人体実験の暗黒の歴史 ナチからタスキギー、プエルトリコまで

2010/10/5(Tue)
Video No.: 
2
25分

医療の発展のためには人体実験にも必要悪の面もありますが、それを行うときには厳格な規制と医療倫理が要求されます。とくに披験者に対して、危険についての十分な説明をしたうえでの同意をとることは絶対に必要です。第二次大戦中のナチスによる生体実験や日本軍の満州第731部隊の行った実験への反省から、1947年のニュールンベルグ綱領は披験者の同意のない人体実験を「人道に対する罪」であると規定しています。しかし米国は、これをナチや日本軍のような野蛮な連中の行為であるとみなしたため、自国の医療研究の現場にそのようなことが起きるとは思ってもみなかったようです。
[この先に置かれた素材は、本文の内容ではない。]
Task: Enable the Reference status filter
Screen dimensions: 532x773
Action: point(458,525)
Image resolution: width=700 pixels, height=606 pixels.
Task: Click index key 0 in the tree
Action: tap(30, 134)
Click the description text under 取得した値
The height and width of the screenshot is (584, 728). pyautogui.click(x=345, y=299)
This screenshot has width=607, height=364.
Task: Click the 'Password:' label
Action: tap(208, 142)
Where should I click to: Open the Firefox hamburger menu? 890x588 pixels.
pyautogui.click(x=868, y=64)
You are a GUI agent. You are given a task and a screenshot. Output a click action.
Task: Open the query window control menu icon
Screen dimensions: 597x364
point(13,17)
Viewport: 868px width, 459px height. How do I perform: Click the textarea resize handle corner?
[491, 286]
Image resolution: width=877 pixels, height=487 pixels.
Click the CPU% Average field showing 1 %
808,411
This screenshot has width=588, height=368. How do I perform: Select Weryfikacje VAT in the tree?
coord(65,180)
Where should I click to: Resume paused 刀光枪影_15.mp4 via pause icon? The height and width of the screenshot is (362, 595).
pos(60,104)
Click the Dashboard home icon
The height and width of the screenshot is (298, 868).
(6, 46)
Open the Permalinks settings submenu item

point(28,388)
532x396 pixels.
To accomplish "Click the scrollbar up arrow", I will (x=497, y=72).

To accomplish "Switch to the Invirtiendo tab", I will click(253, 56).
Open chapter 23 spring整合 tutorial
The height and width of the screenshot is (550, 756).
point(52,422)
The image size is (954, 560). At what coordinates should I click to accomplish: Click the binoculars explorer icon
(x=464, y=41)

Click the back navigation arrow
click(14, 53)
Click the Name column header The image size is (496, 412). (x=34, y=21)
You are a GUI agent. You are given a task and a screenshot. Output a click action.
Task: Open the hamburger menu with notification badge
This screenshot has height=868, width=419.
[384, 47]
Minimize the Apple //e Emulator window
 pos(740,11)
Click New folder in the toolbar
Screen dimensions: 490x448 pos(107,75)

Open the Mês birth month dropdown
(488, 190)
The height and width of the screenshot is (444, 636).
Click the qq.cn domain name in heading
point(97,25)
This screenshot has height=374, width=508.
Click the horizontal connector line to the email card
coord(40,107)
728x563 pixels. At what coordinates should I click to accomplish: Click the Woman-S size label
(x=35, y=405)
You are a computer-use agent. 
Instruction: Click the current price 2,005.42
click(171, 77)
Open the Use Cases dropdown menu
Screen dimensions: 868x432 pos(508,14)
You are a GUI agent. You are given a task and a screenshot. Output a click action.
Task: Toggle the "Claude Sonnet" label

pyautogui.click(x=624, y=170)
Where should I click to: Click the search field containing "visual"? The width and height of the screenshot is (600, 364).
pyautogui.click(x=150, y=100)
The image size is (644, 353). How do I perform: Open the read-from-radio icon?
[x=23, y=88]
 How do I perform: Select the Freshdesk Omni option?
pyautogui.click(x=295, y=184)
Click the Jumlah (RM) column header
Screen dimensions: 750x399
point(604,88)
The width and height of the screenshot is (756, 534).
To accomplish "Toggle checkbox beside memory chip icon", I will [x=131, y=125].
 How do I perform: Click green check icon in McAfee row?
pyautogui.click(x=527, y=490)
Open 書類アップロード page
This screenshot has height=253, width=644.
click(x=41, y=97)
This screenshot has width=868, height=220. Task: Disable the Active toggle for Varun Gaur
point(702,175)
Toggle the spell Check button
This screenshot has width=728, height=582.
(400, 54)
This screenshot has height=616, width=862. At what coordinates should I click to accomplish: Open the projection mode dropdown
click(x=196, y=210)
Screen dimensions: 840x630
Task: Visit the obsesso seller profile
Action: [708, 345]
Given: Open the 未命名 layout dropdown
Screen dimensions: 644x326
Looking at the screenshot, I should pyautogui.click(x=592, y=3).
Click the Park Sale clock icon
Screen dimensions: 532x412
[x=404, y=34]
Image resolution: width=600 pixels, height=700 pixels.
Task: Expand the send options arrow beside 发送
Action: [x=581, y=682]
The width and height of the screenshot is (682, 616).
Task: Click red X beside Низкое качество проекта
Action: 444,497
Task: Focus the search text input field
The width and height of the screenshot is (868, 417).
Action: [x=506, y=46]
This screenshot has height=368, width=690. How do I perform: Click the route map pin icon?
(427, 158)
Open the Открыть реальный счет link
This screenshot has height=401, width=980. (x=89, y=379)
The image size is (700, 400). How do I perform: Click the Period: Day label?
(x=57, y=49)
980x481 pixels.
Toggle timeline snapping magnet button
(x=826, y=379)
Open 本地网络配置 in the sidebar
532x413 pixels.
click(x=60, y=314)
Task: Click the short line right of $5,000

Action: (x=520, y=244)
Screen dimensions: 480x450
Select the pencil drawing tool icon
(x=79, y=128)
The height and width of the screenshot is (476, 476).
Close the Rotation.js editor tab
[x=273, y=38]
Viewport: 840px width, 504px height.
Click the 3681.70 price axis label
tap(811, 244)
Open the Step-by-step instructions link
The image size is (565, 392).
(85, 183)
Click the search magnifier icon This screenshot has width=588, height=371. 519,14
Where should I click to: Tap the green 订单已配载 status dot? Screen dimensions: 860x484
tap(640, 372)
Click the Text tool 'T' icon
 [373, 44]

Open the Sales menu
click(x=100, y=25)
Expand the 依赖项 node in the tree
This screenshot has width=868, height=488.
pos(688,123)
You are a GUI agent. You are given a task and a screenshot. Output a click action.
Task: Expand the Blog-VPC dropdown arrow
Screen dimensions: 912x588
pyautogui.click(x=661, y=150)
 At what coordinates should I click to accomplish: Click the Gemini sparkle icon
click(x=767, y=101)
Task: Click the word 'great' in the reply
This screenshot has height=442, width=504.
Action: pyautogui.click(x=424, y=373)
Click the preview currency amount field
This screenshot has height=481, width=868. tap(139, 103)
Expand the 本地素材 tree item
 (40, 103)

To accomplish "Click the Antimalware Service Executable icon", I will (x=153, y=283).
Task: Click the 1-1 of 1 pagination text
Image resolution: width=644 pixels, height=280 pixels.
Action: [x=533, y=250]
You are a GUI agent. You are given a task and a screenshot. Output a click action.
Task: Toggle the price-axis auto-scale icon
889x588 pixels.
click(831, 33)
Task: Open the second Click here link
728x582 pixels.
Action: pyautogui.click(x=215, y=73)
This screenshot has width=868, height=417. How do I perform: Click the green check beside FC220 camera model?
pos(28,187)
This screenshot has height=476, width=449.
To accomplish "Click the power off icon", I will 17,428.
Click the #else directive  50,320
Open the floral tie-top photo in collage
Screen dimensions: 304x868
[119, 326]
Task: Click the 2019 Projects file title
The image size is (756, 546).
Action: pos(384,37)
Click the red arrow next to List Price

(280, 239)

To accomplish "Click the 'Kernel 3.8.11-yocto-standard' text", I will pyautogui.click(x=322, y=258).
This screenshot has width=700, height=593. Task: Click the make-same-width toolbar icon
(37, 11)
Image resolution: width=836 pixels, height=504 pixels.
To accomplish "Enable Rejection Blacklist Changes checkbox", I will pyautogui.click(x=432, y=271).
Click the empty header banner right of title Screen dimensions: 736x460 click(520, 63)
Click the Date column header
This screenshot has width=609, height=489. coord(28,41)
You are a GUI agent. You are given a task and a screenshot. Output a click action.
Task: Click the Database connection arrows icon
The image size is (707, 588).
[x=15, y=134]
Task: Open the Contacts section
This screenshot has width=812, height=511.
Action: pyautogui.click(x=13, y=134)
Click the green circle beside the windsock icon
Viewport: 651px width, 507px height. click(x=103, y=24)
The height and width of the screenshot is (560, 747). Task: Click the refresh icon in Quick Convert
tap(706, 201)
医学史家スーザン・レバビーが、米国の内外で行われた人体実験の歴史について語ります。
医療研究史を汚す3大研究としてバズビーが挙げているのが
1.知的障害児施設ウィローブルック州立学校で、子供たちに肝炎ウィルスを食事に混ぜたり注射したりした(1950年代、ニューヨーク)
2.ニューヨークのユダヤ人慢性疾患病院で患者に生きた癌細胞を注射(1960年代、ニューヨーク)
3.アフリカ系米国人の梅毒感染者399人を自然経過観察実験のため治癒せず病名も知らせずに観察(1930年代~70年代、アラバマ州タスキギー)

これに最近のグアテマラでの梅毒・淋病治療実験を加えれば4っつになります

ドキュメンタリー、Deadly Deception: The TuskegeeStudy(『死に至る偽り:タスキギー実験』)の抜粋も放送します 。(中野真紀子)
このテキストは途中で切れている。